## Source extract
But it was too late. Because of the state’s mistake in 1974, municipalities have been burdened by extremely high HMO contribution ratios that were not negotiated in the first place. Since that time, communities have attempted to reduce their HMO contribution percentages, but municipalities have had to pay for these changes at the bargaining table, essentially “buying back” benefits that the state erroneously handed to the unions, at taxpayer expense.

So here’s the bottom line: Collective bargaining did not set the plan features and generous contribution percentages that are breaking municipal budgets. Unions did not win these aspects at the bargaining table. Now, when taxpayers desperately seek relief and basic fairness, we are asking state leaders to embrace reform based on the reality, not on the unions’ misinformed rhetoric.

When municipal leaders ask for plan design authority, the purpose is to preserve services and protect local taxpayers. This reform would not undo anything that was won by labor at the bargaining table. That’s the myth. The reality is that taxpayers should not have to pay more to buy back benefits that were not bargained in the first place. This is why cities and towns respectfully ask for plan design authority outside of collective bargaining and strongly resist efforts to require sharing of any “savings” (the reality is that plan design changes will avoid cost increases, not generate cash that can be available for distribution or enriching other benefits).

Local Government Needs the Same Authority the State Uses to Design Health Insurance Plans

Cities and towns are locked into overly expensive health plans because they cannot gain the required union approval to implement cost-savings, while the state has exempted itself from this mandate and routinely implements basic decisions on health insurance outside of collective bargaining, such as increasing co-pays and deductibles to lower the cost of their plans. The state must end this double standard by giving cities and towns the same authority to design health insurance plans outside of collective bargaining. We estimate that most cities and towns would be able to lower their health insurance costs by 4 percent to 6 percent, or as much as $100 million statewide. This is fiscal relief that taxpayers deserve, and employees would share in this savings because the premiums they pay would be lower.

## Task list
**1.** By how much does the passage on municipal health insurance estimate most cities and towns could lower their health insurance costs?
**2.** Reproduce the passage on municipal health insurance word for word, starting with "So here’s the" and going on through "unions’ misinformed rhetoric.".
**3.** According to the passage on municipal health insurance, why do cities and towns strongly resist efforts to require sharing of any "savings" from plan design changes?

## Provided material
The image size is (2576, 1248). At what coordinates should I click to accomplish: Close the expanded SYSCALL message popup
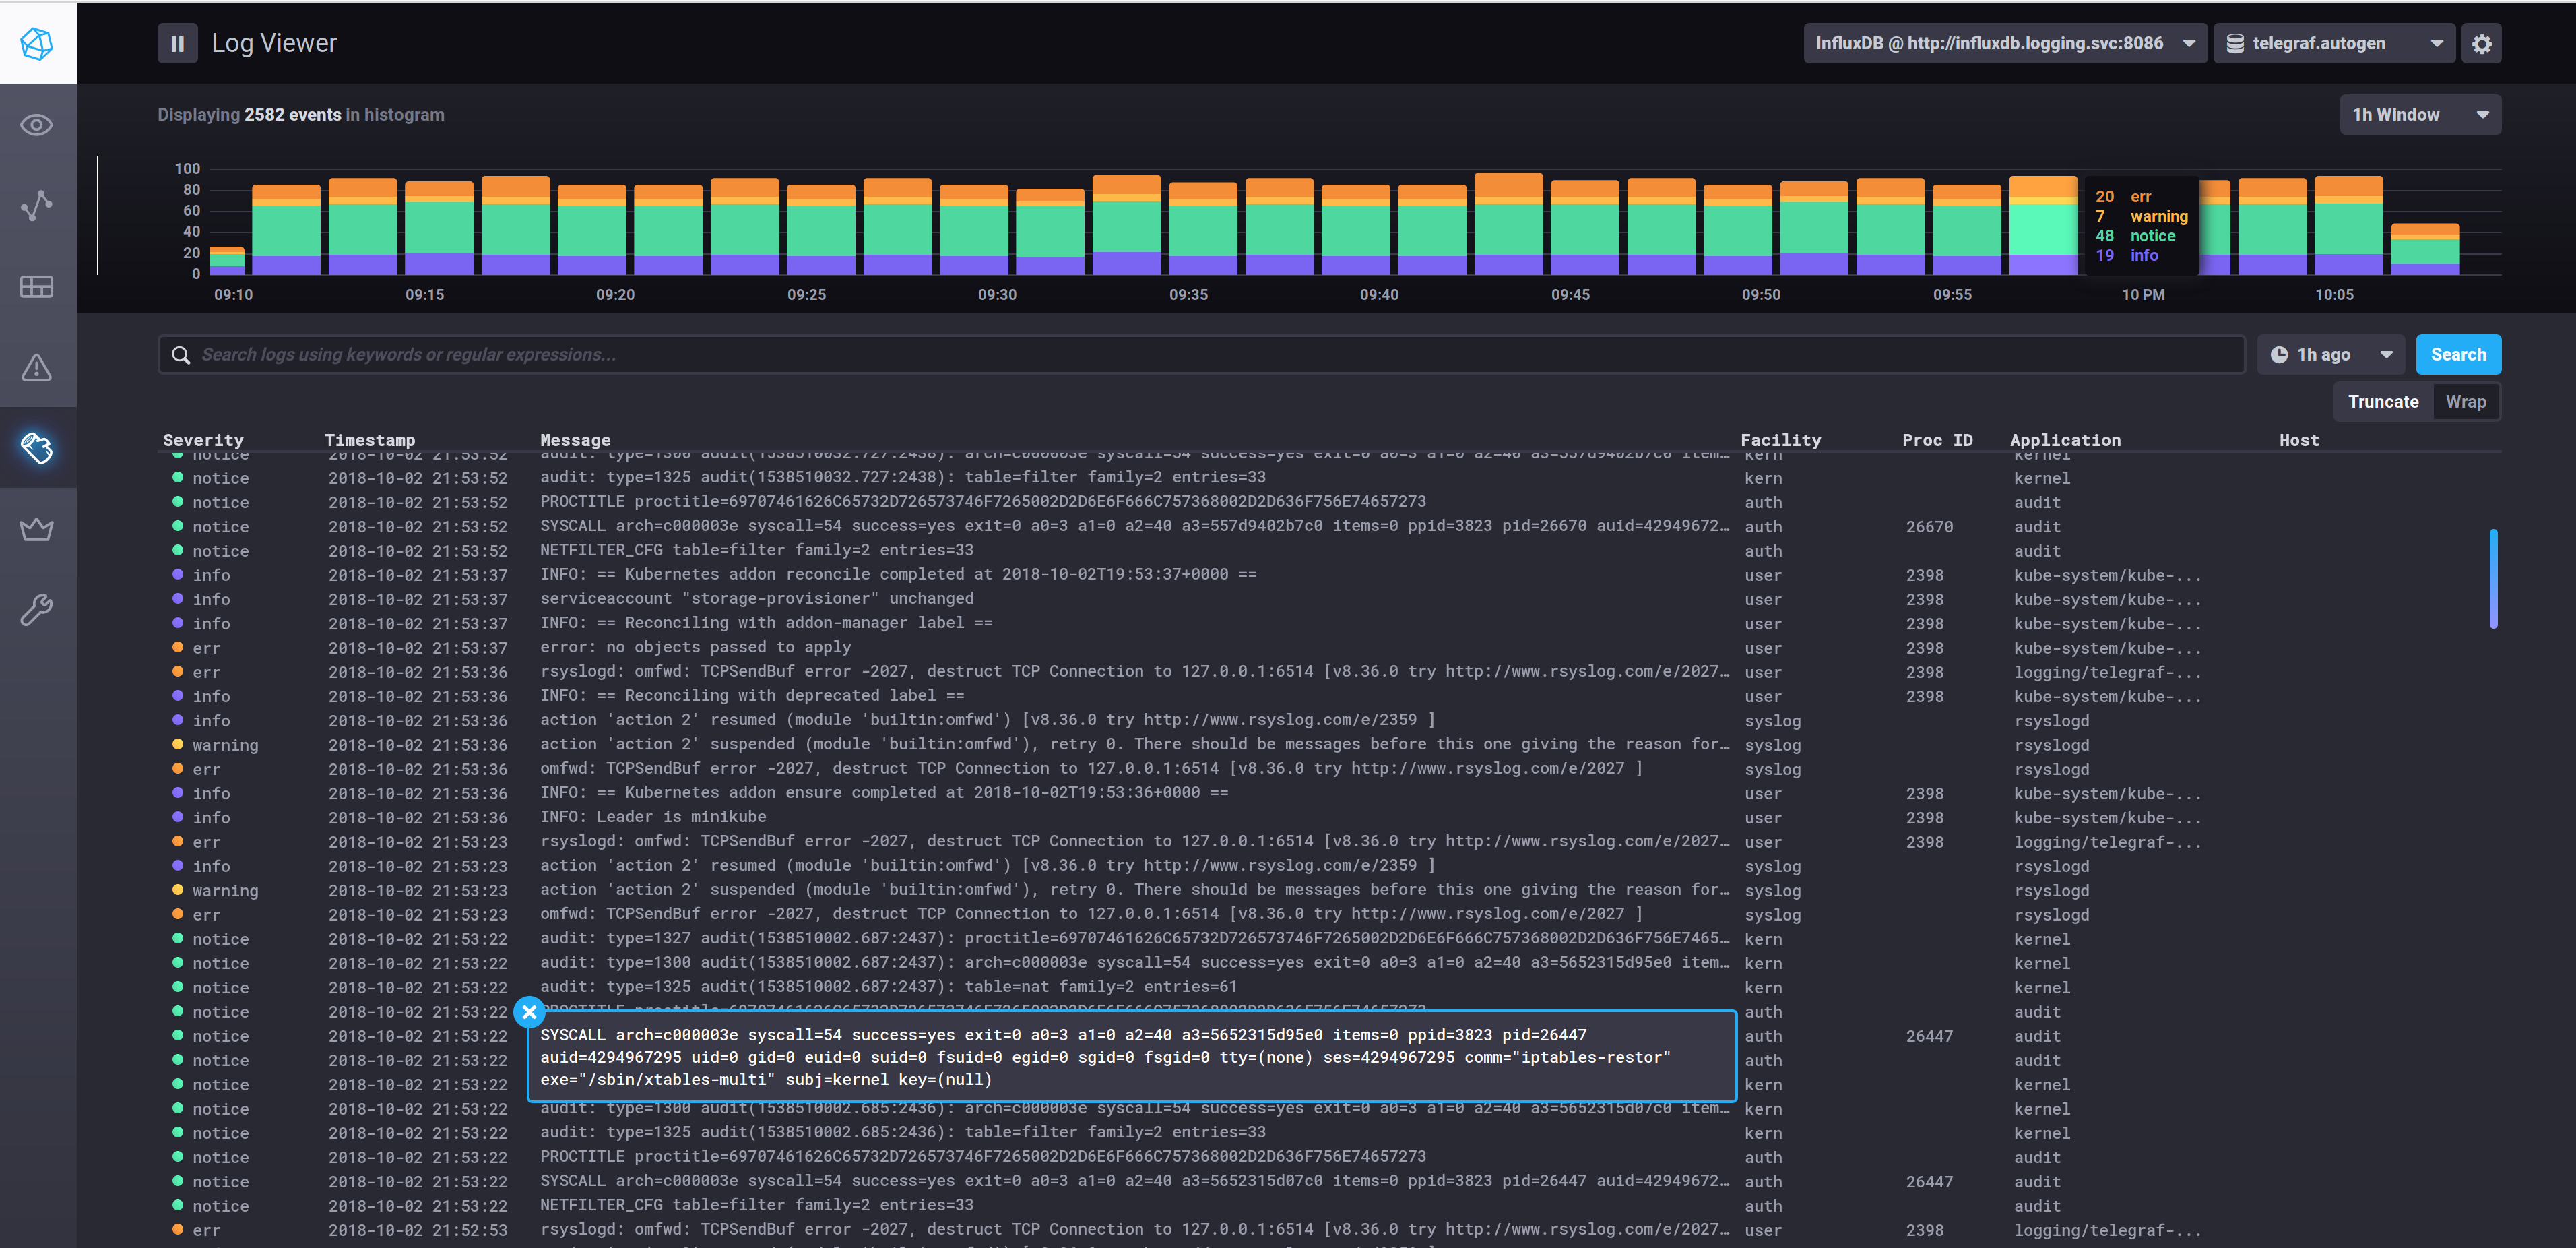point(529,1012)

## Outputs
**1.** By 4 percent to 6 percent, or as much as $100 million statewide.

**2.**
So here’s the bottom line: Collective bargaining did not set the plan features and generous contribution percentages that are breaking municipal budgets. Unions did not win these aspects at the bargaining table. Now, when taxpayers desperately seek relief and basic fairness, we are asking state leaders to embrace reform based on the reality, not on the unions’ misinformed rhetoric.

**3.** Plan design changes would avoid cost increases rather than produce cash. So there would be no money to hand out or to use for enriching other benefits.